The pursuing officers reportedly shot him more than 60 times, as there were as many gunshot wounds found on him.

According to the police, Jayland Walker, 25, opened fire first during the night-time traffic stop on 27 June, and the officers shot back in self-defence.

Mayor Daniel Horrigan, who asked Ohio residents to wait till the full inquiry was over, said that the video was "heartbreaking" and "hard to take in."

While Walker was not armed when he bolted away from his car, a pistol was found inside it, say the police.

Family Attorney Questions Police Strategy

State Attorney General Dave Yost promised a "complete, fair and expert investigation" by the Ohio Bureau of Criminal Investigation.
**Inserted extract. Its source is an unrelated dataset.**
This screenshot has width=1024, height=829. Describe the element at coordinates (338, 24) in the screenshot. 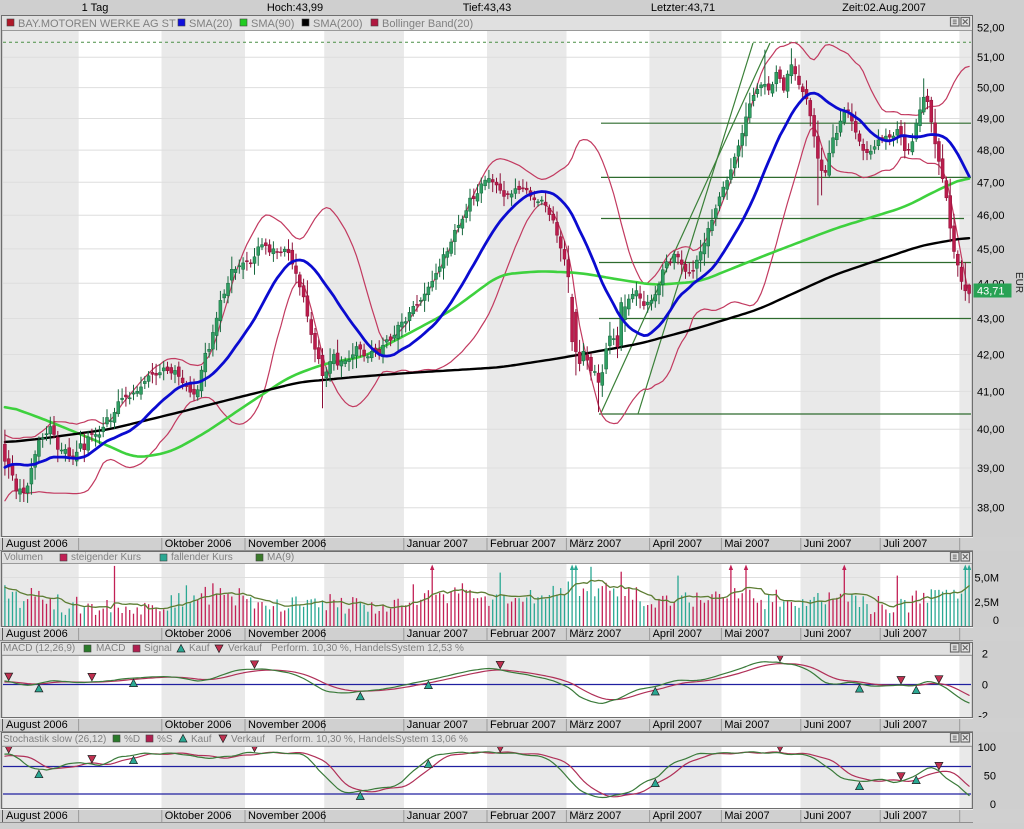

I see `svg-text: SMA(200)` at that location.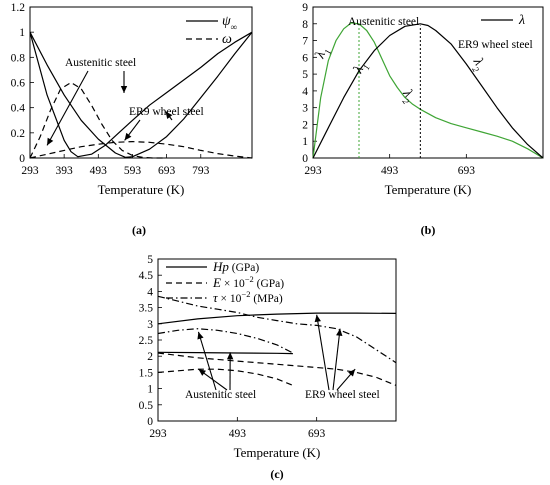 The width and height of the screenshot is (550, 485). Describe the element at coordinates (336, 360) in the screenshot. I see `arrow-er9-c-2-shaft` at that location.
Akron police are investigating separately whether its officers violated departmental rules.

The eight officers involved in the shooting, seven of whom are white and one of whom is black, have been put on paid administrative leave.

A lawyer for Walker's family, Bobby DiCello, said that the video showed the "absolutely excessive" way by which the police had chased Walker.

"The way the law required, indeed, the way we are all required, to look at this is through the eyes of a reasonable police officer as it’s happening. I ask you, as he’s running away, what is reasonable? To gun him down? No, that’s not reasonable," he added.

The eight officers who were involved in the shooting have been placed on paid administrative leave, said Akron Police Chief Stephen Mylett.

Derrick Johnson, president of the National Association for the Advancement of Colored People, described the way in which Walker was killed as "murder", "point-blank".